**TASK DESCRIPTION**
Only certain lines below are wanted: those starting at the line containing "Task: Click the red square icon before 主力筹码估算" and ending at the line containing "Where should I", both included, each retyped exactly.

**RECORD SET**
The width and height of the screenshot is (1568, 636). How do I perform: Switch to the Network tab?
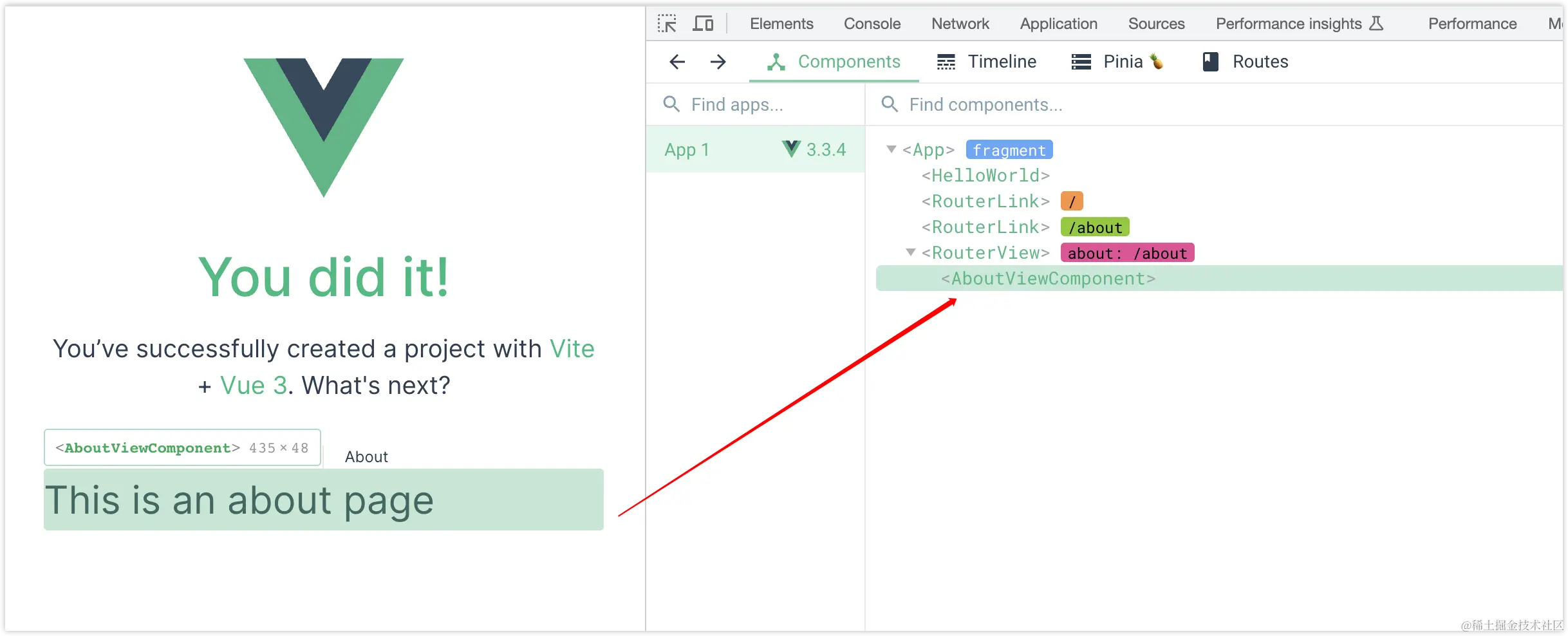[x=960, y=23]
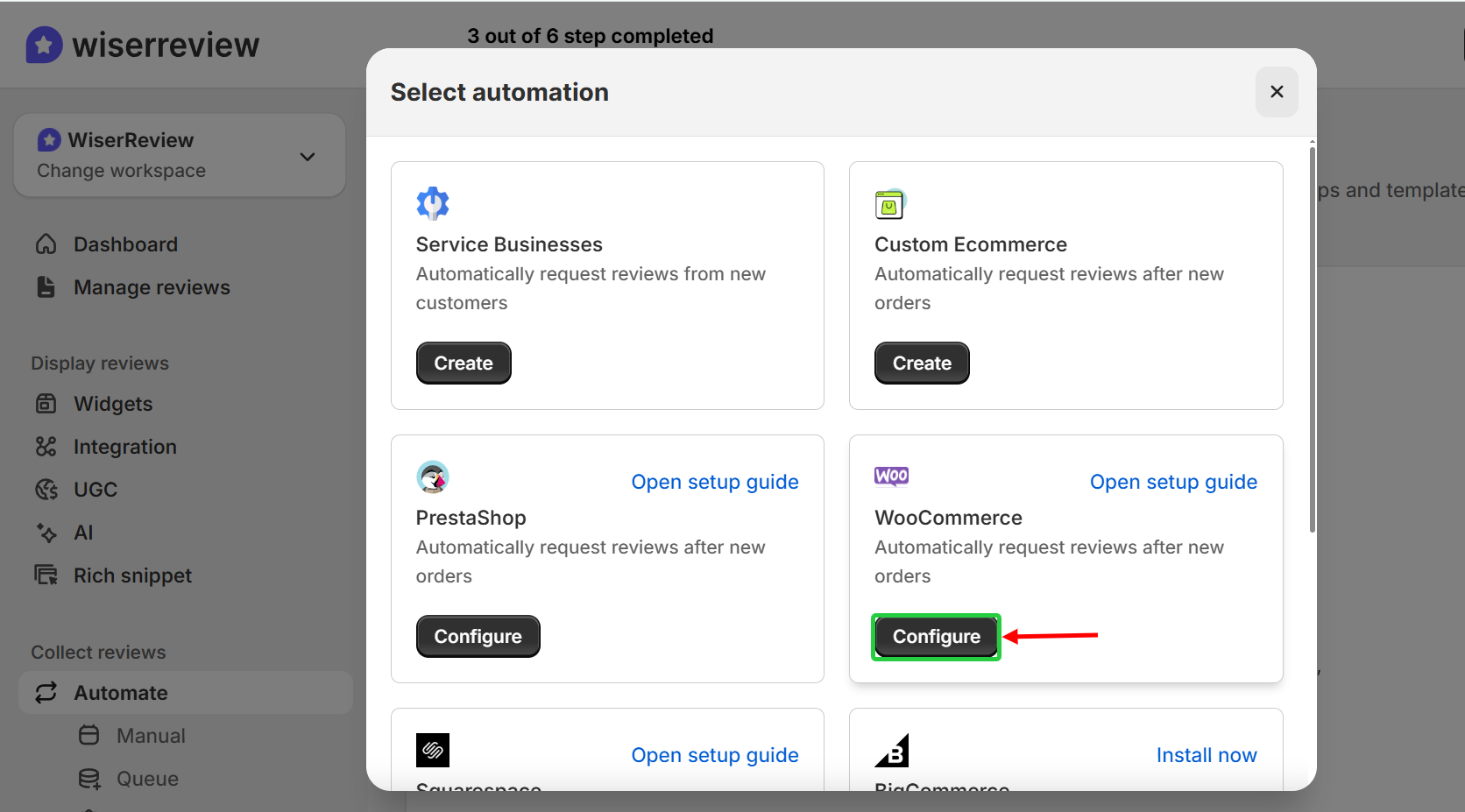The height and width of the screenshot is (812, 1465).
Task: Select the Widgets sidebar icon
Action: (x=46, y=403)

--

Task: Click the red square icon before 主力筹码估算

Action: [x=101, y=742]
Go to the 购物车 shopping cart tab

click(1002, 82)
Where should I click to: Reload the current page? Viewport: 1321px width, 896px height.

--

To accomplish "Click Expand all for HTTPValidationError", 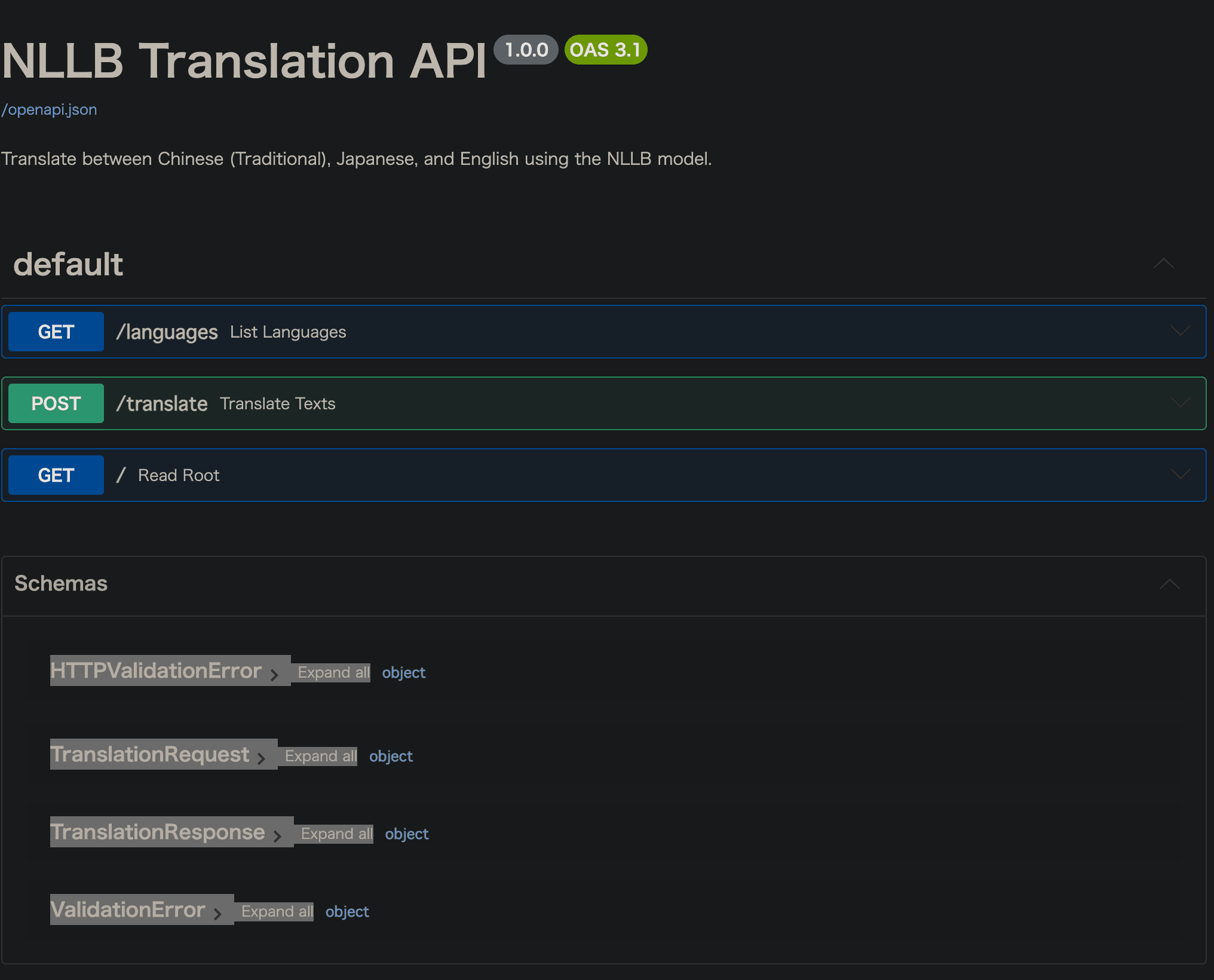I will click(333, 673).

**TASK SOLUTION**
Task: Click the red square icon before 主力筹码估算

Action: [x=101, y=742]
Go to the 购物车 shopping cart tab

click(1002, 82)
Where should I click to: Reload the current page? Viewport: 1321px width, 896px height.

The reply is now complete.